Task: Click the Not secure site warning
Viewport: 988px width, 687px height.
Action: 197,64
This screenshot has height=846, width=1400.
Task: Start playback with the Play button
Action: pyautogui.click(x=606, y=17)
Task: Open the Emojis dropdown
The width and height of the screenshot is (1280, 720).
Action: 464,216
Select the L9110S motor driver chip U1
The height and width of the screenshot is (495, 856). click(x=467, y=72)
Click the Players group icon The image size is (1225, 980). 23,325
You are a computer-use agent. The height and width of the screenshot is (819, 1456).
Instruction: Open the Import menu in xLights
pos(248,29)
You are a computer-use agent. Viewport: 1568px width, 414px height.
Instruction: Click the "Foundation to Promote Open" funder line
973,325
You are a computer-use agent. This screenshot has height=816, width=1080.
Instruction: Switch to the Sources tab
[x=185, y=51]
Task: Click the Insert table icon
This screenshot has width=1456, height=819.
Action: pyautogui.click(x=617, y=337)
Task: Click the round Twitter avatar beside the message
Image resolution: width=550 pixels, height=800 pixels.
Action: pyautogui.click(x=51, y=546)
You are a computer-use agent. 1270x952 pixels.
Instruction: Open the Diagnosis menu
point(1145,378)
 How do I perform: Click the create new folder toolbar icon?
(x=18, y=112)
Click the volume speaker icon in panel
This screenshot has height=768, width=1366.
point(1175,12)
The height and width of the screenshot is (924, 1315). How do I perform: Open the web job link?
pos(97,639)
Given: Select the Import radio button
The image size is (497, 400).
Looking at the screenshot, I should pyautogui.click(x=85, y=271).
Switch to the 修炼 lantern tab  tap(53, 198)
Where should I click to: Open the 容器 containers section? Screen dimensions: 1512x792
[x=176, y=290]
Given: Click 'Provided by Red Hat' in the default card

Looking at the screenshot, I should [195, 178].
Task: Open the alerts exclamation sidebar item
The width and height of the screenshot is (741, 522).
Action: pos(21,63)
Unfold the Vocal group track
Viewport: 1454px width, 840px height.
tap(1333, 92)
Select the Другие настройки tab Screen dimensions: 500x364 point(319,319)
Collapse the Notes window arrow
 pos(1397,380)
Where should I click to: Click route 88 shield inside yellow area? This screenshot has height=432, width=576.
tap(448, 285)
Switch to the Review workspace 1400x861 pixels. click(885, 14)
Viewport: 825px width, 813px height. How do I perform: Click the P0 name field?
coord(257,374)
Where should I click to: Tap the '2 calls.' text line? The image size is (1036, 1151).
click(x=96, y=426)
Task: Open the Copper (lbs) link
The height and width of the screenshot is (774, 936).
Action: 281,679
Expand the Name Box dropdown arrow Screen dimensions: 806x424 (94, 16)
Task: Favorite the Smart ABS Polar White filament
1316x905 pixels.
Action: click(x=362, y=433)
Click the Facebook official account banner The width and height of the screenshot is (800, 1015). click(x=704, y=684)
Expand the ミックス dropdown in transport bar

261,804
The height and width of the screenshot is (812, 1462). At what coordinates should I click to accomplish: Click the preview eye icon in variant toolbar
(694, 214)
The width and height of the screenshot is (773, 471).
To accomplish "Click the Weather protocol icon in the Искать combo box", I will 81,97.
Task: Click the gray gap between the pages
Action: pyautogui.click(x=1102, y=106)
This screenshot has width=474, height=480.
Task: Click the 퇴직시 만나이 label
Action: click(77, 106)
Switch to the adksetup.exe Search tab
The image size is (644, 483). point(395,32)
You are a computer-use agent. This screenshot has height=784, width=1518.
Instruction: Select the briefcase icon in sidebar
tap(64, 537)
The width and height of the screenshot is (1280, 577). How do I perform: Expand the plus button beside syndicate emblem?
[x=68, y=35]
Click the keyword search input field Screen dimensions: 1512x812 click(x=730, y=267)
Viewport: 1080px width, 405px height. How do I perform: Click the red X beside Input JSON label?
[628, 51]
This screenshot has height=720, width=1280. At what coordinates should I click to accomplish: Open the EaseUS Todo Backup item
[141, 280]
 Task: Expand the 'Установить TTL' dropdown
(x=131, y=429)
# # #
Write out everything from the line that contains "Click the Facebook" down to the end of the records, with both ends included.

Click the Facebook official account banner The width and height of the screenshot is (800, 1015). click(x=704, y=684)
Expand the ミックス dropdown in transport bar

261,804
The height and width of the screenshot is (812, 1462). At what coordinates should I click to accomplish: Click the preview eye icon in variant toolbar
(694, 214)
The width and height of the screenshot is (773, 471).
To accomplish "Click the Weather protocol icon in the Искать combo box", I will 81,97.
Task: Click the gray gap between the pages
Action: pyautogui.click(x=1102, y=106)
This screenshot has width=474, height=480.
Task: Click the 퇴직시 만나이 label
Action: click(77, 106)
Switch to the adksetup.exe Search tab
The image size is (644, 483). point(395,32)
You are a computer-use agent. This screenshot has height=784, width=1518.
Instruction: Select the briefcase icon in sidebar
tap(64, 537)
The width and height of the screenshot is (1280, 577). How do I perform: Expand the plus button beside syndicate emblem?
[x=68, y=35]
Click the keyword search input field Screen dimensions: 1512x812 click(x=730, y=267)
Viewport: 1080px width, 405px height. How do I perform: Click the red X beside Input JSON label?
[628, 51]
This screenshot has height=720, width=1280. At what coordinates should I click to accomplish: Open the EaseUS Todo Backup item
[141, 280]
 Task: Expand the 'Установить TTL' dropdown
(x=131, y=429)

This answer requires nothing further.